Uploaded image for project: 'MariaDB Server'
  1. MariaDB Server
  2. MDEV-35926

mariadb-backup getting stuck preventing Galera SST from finishing

Details

    • Bug
    • Status: Open (View Workflow)
    • Major
    • Resolution: Unresolved
    • 10.11.10
    • 10.11
    • Galera, Galera SST, mariabackup
    • None
    • Gentoo linux
      mariadb-10.11.10
      galera-26.4.21

    Description

      Hello,

      we've encountered a possible bug in mariadb-backup utility, while attempting SST of one of our Galera Cluster nodes.

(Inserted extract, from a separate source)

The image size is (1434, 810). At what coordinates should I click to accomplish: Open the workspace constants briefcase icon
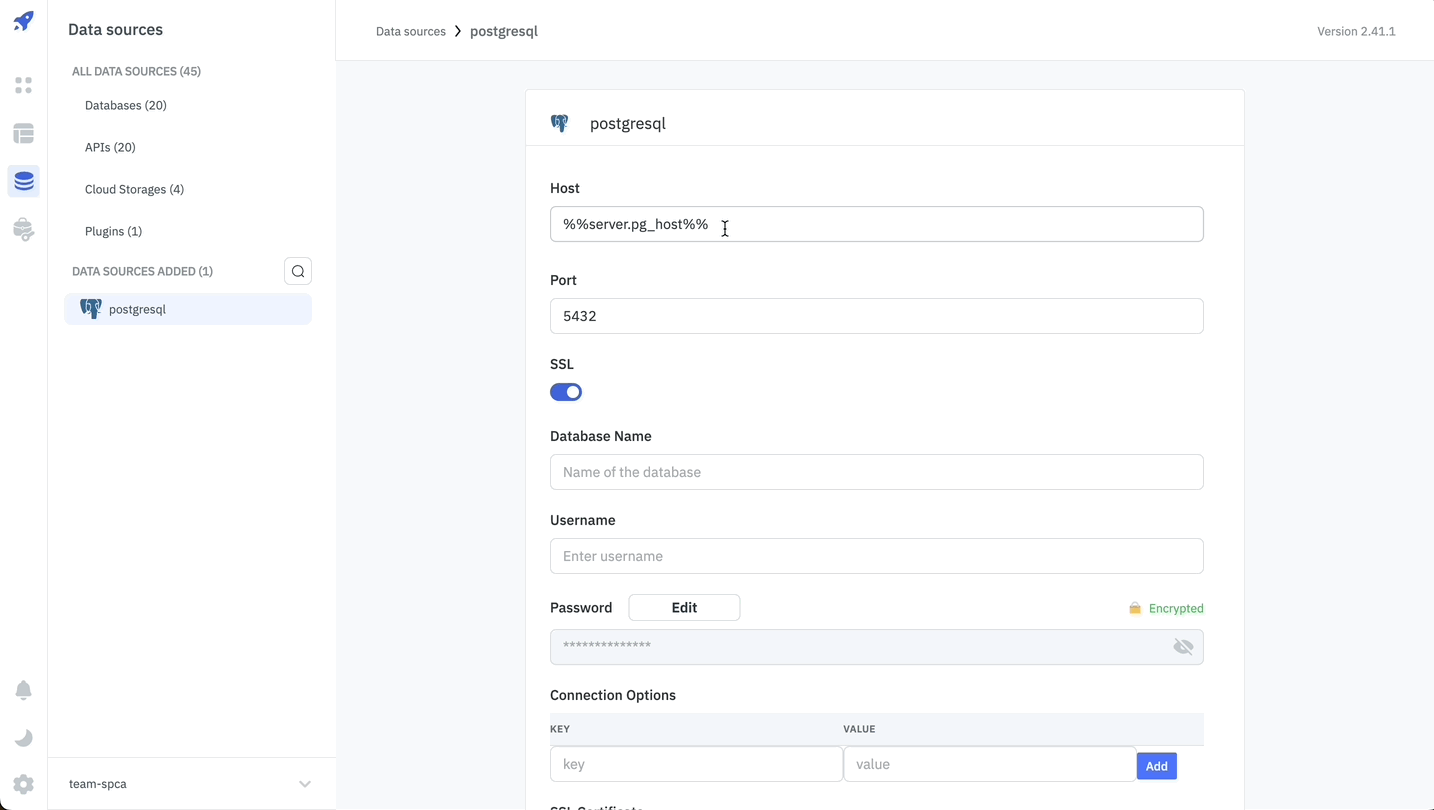pos(23,230)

      SST is able to transfer the data to the new node. However when mariadb-backup --prepare is called. It gets stuck and (seemingly) never finishes. During our testing, this state persisted for hours. Only being interrupted by innodb log file being filled causing the SST and Mariadb to shutdown.

      However, when we run the same command on that same data again manually it finishes without a problem. We are then able to manually start the node and get it to connect to the cluster.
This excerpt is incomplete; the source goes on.